● Written task: Render every line of the rows below as a numbered list, omitting blank lines.

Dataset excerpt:
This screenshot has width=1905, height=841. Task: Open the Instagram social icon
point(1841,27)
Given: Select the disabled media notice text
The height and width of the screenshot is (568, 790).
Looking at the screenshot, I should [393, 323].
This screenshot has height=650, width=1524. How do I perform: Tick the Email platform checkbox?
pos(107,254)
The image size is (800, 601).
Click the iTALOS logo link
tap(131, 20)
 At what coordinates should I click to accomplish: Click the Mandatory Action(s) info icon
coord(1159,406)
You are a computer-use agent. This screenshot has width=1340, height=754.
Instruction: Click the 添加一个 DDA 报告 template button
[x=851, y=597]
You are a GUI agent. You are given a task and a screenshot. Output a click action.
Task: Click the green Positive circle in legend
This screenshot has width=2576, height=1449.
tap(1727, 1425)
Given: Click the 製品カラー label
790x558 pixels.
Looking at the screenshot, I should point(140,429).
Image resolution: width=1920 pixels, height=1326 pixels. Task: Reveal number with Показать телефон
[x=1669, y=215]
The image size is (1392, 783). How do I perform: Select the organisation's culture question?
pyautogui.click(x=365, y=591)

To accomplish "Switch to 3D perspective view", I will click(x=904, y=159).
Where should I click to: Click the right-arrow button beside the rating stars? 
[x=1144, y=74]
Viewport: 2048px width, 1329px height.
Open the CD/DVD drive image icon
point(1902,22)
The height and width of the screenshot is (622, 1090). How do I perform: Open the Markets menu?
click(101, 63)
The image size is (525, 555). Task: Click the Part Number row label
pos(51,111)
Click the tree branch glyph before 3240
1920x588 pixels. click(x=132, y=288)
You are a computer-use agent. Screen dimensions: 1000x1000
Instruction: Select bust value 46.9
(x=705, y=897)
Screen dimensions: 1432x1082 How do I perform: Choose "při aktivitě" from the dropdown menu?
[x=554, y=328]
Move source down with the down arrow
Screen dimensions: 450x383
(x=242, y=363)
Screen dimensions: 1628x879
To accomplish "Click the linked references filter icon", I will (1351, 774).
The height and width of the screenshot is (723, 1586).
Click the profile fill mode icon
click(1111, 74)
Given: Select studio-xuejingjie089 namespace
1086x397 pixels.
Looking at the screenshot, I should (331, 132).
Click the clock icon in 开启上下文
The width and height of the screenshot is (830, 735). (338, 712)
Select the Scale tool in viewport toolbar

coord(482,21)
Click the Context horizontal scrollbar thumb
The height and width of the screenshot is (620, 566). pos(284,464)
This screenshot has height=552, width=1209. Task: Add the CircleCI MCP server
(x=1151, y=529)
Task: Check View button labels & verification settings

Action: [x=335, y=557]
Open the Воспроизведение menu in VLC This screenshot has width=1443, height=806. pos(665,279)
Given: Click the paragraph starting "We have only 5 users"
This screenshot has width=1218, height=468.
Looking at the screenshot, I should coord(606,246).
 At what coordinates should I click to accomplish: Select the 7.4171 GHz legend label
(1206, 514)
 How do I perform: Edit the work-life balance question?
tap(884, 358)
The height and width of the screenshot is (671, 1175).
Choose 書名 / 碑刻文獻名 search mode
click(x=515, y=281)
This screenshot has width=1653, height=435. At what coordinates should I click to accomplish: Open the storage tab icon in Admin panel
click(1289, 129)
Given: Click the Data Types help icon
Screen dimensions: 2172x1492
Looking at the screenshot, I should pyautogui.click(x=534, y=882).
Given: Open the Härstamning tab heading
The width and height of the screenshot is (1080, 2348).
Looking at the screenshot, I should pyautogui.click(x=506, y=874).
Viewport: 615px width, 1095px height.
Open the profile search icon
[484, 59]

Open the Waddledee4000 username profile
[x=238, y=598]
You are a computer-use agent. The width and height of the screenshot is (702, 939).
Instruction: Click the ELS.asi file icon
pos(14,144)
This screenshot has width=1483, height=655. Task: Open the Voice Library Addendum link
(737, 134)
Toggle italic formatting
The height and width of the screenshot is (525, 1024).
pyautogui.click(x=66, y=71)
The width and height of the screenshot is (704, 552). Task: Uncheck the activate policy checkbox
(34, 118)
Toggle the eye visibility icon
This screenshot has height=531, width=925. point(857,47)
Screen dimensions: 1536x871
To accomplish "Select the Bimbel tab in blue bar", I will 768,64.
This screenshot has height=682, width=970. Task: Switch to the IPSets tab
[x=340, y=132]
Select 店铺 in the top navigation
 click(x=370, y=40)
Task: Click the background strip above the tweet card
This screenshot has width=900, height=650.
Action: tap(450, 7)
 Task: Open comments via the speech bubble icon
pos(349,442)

● Reply:
1. This screenshot has width=1905, height=841. Task: Open the Instagram social icon
2. point(1841,27)
3. Given: Select the disabled media notice text
4. The height and width of the screenshot is (568, 790).
5. Looking at the screenshot, I should [393, 323].
6. This screenshot has height=650, width=1524. How do I perform: Tick the Email platform checkbox?
7. pos(107,254)
8. The image size is (800, 601).
9. Click the iTALOS logo link
10. tap(131, 20)
11.  At what coordinates should I click to accomplish: Click the Mandatory Action(s) info icon
12. coord(1159,406)
13. You are a computer-use agent. This screenshot has width=1340, height=754.
14. Instruction: Click the 添加一个 DDA 报告 template button
15. [x=851, y=597]
16. You are a GUI agent. You are given a task and a screenshot. Output a click action.
17. Task: Click the green Positive circle in legend
18. This screenshot has width=2576, height=1449.
19. tap(1727, 1425)
20. Given: Click the 製品カラー label
21. 790x558 pixels.
22. Looking at the screenshot, I should point(140,429).
23. Image resolution: width=1920 pixels, height=1326 pixels. Task: Reveal number with Показать телефон
24. [x=1669, y=215]
25. The image size is (1392, 783). How do I perform: Select the organisation's culture question?
26. pyautogui.click(x=365, y=591)
27. To accomplish "Switch to 3D perspective view", I will click(x=904, y=159).
28. Where should I click to: Click the right-arrow button beside the rating stars? 
29. [x=1144, y=74]
30. Viewport: 2048px width, 1329px height.
31. Open the CD/DVD drive image icon
32. point(1902,22)
33. The height and width of the screenshot is (622, 1090). How do I perform: Open the Markets menu?
34. click(101, 63)
35. The image size is (525, 555). Task: Click the Part Number row label
36. pos(51,111)
37. Click the tree branch glyph before 3240
38. 1920x588 pixels. click(x=132, y=288)
39. You are a computer-use agent. Screen dimensions: 1000x1000
40. Instruction: Select bust value 46.9
41. (x=705, y=897)
42. Screen dimensions: 1432x1082 How do I perform: Choose "při aktivitě" from the dropdown menu?
43. [x=554, y=328]
44. Move source down with the down arrow
45. Screen dimensions: 450x383
46. (x=242, y=363)
47. Screen dimensions: 1628x879
48. To accomplish "Click the linked references filter icon", I will (1351, 774).
49. The height and width of the screenshot is (723, 1586).
50. Click the profile fill mode icon
51. click(1111, 74)
52. Given: Select studio-xuejingjie089 namespace
53. 1086x397 pixels.
54. Looking at the screenshot, I should (331, 132).
55. Click the clock icon in 开启上下文
56. The width and height of the screenshot is (830, 735). (338, 712)
57. Select the Scale tool in viewport toolbar
58. coord(482,21)
59. Click the Context horizontal scrollbar thumb
60. The height and width of the screenshot is (620, 566). pos(284,464)
61. This screenshot has height=552, width=1209. Task: Add the CircleCI MCP server
62. (x=1151, y=529)
63. Task: Check View button labels & verification settings
64. Action: [x=335, y=557]
65. Open the Воспроизведение menu in VLC This screenshot has width=1443, height=806. pos(665,279)
66. Given: Click the paragraph starting "We have only 5 users"
67. This screenshot has width=1218, height=468.
68. Looking at the screenshot, I should coord(606,246).
69.  At what coordinates should I click to accomplish: Select the 7.4171 GHz legend label
70. (1206, 514)
71.  How do I perform: Edit the work-life balance question?
72. tap(884, 358)
73. The height and width of the screenshot is (671, 1175).
74. Choose 書名 / 碑刻文獻名 search mode
75. click(x=515, y=281)
76. This screenshot has width=1653, height=435. At what coordinates should I click to accomplish: Open the storage tab icon in Admin panel
77. click(1289, 129)
78. Given: Click the Data Types help icon
79. Screen dimensions: 2172x1492
80. Looking at the screenshot, I should pyautogui.click(x=534, y=882).
81. Given: Open the Härstamning tab heading
82. The width and height of the screenshot is (1080, 2348).
83. Looking at the screenshot, I should pyautogui.click(x=506, y=874).
84. Viewport: 615px width, 1095px height.
85. Open the profile search icon
86. [484, 59]
87. Open the Waddledee4000 username profile
88. [x=238, y=598]
89. You are a computer-use agent. The width and height of the screenshot is (702, 939).
90. Instruction: Click the ELS.asi file icon
91. pos(14,144)
92. This screenshot has width=1483, height=655. Task: Open the Voice Library Addendum link
93. (737, 134)
94. Toggle italic formatting
95. The height and width of the screenshot is (525, 1024).
96. pyautogui.click(x=66, y=71)
97. The width and height of the screenshot is (704, 552). Task: Uncheck the activate policy checkbox
98. (34, 118)
99. Toggle the eye visibility icon
100. This screenshot has height=531, width=925. point(857,47)
101. Screen dimensions: 1536x871
102. To accomplish "Select the Bimbel tab in blue bar", I will 768,64.
103. This screenshot has height=682, width=970. Task: Switch to the IPSets tab
104. [x=340, y=132]
105. Select 店铺 in the top navigation
106.  click(x=370, y=40)
107. Task: Click the background strip above the tweet card
108. This screenshot has width=900, height=650.
109. Action: tap(450, 7)
110.  Task: Open comments via the speech bubble icon
111. pos(349,442)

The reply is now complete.